- Film poster
- Directed by: Emem Isong
- Produced by: Emem Isong
- Starring: Joseph Benjamin Uche Jombo Femi Adebayo
- Production company: Royal Arts Academy
- Distributed by: Blue Pictures Entertainment
- Release date: 14 February 2020;
- Running time: 85 minutes
- Countries: Nigeria United States
- Language: English

= Special Jollof =

2020 Nigerian romantic comedy drama film by Emem Isong

Special Jollof is a 2020 Nigerian-American romantic comedy film. Produced and directed by Emem Isong; Starring Joseph Benjamin, Uche Jombo and Femi Adebayo in the lead roles. The film was majorly shot in Nigeria and United States.
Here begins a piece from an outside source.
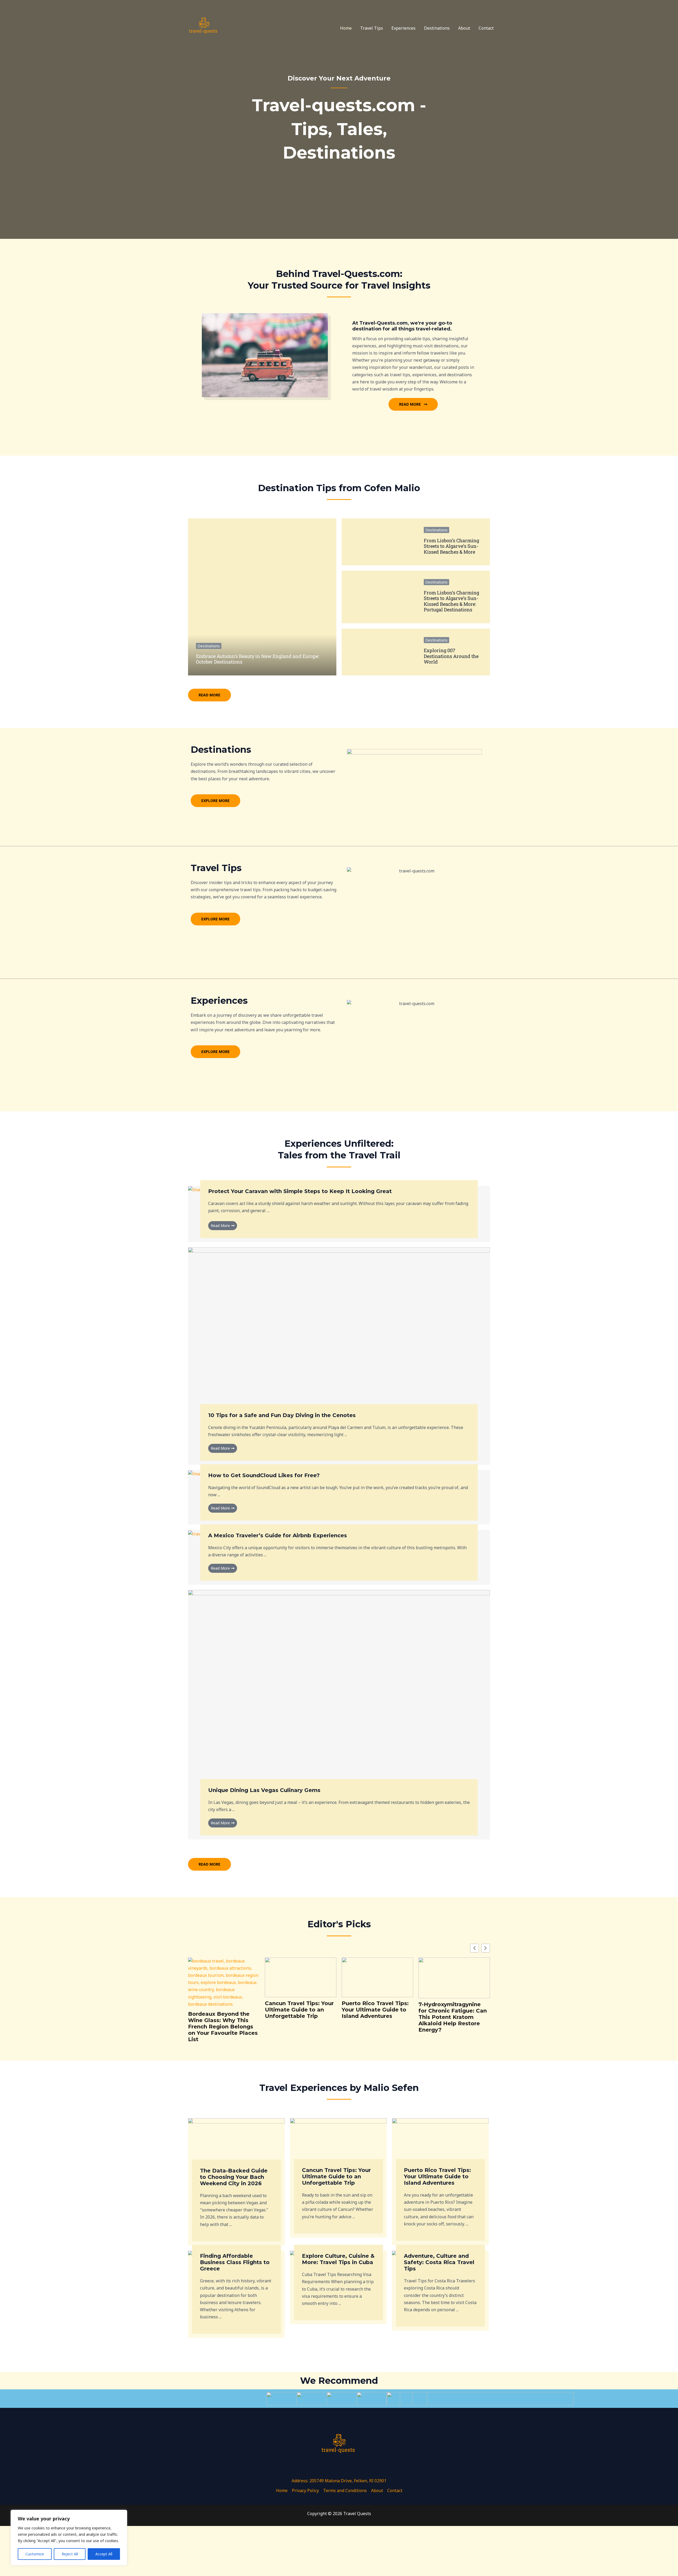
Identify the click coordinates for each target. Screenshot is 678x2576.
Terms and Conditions (345, 2490)
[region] (69, 2537)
The theme of the film is set as a love story, with immigration in the background. The film was released on 14 February 2020 coinciding with Valentine's Day and also with the celebration of the Black History Month in the United States.

== Cast ==

- Joseph Benjamin
- Uche Jombo
- Femi Adebayo
- DJ Kelblizz
- John Maciag
- Magdalen Vaughn
- Bukky Wright
- Robert Peters
- Chiwetalu Agu
- Perez Egbi

== Synopsis ==
A white American woman journalist who revives after a breakup with her lover starts working as an undercover at a Nigerian restaurant to prove that Nigerians migrate illegally to the USA. She then eventually falls in love with a Nigerian guy.

== Reception ==
The film was described as "an unexciting and overambitious flick that does not work as the romantic drama that it claims to be".